Learner Driver Insurance


When you are taking regular driving lessons with an instructor who is fully covered by the correct insurance, you may be enthusiastic to continue practicing in between lessons with a family member or a friend. This will give you a chance to practice what you would have learnt on the previous lesson and help build your confidence for when you pass your driving test and are able to go out alone and drive without an instructor with dual controls.The Supervising Driver must: Be at least 21 years old. Have a full driving licence (for the type of vehicle being used – manual or automatic) Have held that valid licence for a minimum of three years.

It is a legal requirement that you have learner driver insurance to cover   you if you did have any bumps or scrapes you and the driver are fully covered. It is also a legal requirement to have ‘L’ plates on the front and back of the vehicle Failure to display an L plate, or an L plate that is the incorrect size, can result in you receiving up to six penalty points on your driving licence. This is so other road users are aware that you are a learner, this not only helps other drivers be aware that you may need extra time or for them to be patient. It also shows to pedestrians that you are an inexperienced driver.

By law, an L plate must be a red letter on a white background and the size outlined in the diagram below:

L plates must be displayed at all times when you are driving.

Learner driver insurance sits alongside the car owner’s existing policy, so if you needed to make a claim, it wouldn’t affect the owner’s no-claims discount (NCD). However, if you decide to be added to the owner’s existing car insurance policy and have to make a claim, they’ll lose their NCD.Alternatively, if you have your own car, you can take out provisional driver insurance and add a family member or spouse as a named driver. This will enable you to build up your own NCD.If you’re only driving during lessons with an approved instructor in a vehicle they own, they’ll usually sort out the insurance which is then included in the price of your driving lessons.

When practising outside of lessons, it’s essential to focus on the areas that you find challenging. This could be anything from manoeuvres such as parallel parking, to navigating roundabouts or driving on motorways (although motorway driving won’t be part of your test, it will nonetheless be a big part of your future driving). Practising on different types of roads, in different weather conditions and at different times of the day will also help you gain a broader range of experience and prepare you for any eventuality on the road.

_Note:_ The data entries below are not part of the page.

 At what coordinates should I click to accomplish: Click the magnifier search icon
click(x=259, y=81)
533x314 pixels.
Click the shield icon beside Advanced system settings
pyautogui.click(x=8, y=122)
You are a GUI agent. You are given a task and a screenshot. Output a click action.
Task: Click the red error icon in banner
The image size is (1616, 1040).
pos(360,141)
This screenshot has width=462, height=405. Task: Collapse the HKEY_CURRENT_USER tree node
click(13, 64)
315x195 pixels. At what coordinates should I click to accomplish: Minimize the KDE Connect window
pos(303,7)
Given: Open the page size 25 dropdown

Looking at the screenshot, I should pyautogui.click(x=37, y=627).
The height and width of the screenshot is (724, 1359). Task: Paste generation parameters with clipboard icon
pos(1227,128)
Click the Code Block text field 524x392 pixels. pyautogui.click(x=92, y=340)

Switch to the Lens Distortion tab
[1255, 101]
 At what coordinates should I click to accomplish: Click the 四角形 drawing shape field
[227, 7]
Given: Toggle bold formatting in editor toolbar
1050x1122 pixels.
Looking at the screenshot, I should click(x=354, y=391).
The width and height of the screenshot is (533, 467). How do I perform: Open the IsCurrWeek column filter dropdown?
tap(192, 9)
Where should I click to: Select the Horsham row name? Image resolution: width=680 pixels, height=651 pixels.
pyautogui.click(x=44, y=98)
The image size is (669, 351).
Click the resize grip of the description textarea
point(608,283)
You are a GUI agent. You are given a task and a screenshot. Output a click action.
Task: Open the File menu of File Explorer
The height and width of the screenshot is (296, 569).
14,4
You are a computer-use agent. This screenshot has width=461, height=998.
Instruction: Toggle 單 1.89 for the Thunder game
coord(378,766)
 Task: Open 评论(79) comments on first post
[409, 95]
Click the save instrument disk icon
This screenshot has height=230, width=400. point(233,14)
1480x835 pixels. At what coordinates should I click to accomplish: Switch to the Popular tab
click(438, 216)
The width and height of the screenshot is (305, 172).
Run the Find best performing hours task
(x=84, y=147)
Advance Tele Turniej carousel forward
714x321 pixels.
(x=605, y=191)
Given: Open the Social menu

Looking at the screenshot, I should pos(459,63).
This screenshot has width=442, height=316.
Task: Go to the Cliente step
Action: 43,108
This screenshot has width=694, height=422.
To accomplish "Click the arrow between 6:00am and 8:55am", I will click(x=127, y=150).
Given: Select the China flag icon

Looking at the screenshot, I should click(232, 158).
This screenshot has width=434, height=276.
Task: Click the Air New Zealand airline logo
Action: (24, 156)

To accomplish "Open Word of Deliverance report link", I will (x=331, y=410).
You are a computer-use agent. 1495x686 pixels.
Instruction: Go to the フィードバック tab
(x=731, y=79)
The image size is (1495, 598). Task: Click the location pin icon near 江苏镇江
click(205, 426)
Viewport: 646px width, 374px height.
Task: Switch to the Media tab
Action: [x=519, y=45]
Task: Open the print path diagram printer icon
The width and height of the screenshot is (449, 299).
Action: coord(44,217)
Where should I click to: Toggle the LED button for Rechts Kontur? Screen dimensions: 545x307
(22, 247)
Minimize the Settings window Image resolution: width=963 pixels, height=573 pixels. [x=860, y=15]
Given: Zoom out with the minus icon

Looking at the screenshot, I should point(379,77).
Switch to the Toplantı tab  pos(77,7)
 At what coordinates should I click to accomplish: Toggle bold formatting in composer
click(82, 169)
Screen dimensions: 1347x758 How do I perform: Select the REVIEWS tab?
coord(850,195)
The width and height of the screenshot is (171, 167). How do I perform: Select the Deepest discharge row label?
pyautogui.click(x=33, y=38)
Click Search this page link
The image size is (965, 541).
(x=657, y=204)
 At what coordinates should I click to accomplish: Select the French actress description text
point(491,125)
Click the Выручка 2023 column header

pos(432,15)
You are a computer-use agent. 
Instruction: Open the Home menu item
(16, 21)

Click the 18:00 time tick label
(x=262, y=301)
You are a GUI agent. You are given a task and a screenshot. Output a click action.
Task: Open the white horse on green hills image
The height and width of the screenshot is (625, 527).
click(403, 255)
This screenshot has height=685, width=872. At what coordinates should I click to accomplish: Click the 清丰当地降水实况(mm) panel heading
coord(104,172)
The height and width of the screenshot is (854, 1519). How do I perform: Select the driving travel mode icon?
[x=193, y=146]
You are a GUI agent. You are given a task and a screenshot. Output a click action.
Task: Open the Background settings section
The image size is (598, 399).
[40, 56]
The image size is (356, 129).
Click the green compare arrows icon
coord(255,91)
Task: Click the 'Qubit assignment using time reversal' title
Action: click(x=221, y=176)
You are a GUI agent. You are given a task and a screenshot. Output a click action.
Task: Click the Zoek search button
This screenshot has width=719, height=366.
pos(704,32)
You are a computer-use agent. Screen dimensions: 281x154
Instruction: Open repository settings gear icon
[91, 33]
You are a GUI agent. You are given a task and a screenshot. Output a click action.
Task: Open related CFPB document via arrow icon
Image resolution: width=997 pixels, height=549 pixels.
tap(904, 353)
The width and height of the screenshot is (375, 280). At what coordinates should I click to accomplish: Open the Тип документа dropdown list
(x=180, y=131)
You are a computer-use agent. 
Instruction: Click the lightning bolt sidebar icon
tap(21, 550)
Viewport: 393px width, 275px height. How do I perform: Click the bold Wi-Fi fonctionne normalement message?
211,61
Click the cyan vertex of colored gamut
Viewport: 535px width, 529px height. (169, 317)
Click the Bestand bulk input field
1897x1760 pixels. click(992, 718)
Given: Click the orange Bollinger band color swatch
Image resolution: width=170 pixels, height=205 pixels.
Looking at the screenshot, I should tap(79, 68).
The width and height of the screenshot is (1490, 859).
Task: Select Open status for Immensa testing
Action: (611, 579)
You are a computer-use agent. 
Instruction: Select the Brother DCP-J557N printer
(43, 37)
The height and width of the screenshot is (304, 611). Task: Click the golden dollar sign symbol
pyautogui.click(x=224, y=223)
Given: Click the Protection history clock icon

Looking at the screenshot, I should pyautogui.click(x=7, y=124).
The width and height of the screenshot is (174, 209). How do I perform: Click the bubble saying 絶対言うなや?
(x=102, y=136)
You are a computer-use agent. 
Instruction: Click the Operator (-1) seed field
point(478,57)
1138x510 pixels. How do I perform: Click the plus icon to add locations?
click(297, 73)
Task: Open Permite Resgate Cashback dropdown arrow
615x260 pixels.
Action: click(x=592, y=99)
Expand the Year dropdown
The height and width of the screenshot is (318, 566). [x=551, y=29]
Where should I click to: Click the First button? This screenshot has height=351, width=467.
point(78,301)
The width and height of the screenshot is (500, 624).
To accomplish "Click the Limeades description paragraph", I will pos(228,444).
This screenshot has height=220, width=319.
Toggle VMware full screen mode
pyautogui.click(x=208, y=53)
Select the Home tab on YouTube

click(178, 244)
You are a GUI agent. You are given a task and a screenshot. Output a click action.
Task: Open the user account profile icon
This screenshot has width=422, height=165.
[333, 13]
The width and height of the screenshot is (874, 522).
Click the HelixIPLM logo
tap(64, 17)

If you’re practising outside of lessons, it’s essential to have learner driver insurance to cover your practice. Temporary learner driver insurance is designed to cover learner drivers who want to practise in someone else’s car. This type of insurance allows you to practise in a family member or friend’s car without the need to be added to their policy. This means that you can practise in a car that you’re comfortable driving, without having to purchase a new car or be restricted to practising in your driving instructor’s car.

Temporary learner driver insurance is typically available for short periods, usually ranging from an hour to several weeks. This makes it ideal for learners who want to practise in a car for a specific period, such as during school holidays, or for those who are approaching their driving test and want to get some additional practice in.

To get learner driver insurance, you’ll need to provide some basic details, including your name, address, age, and the registration number of the car you’ll be driving. Once you’ve paid for the insurance, you’ll receive a policy document via email that you can present to the car owner or the police if required.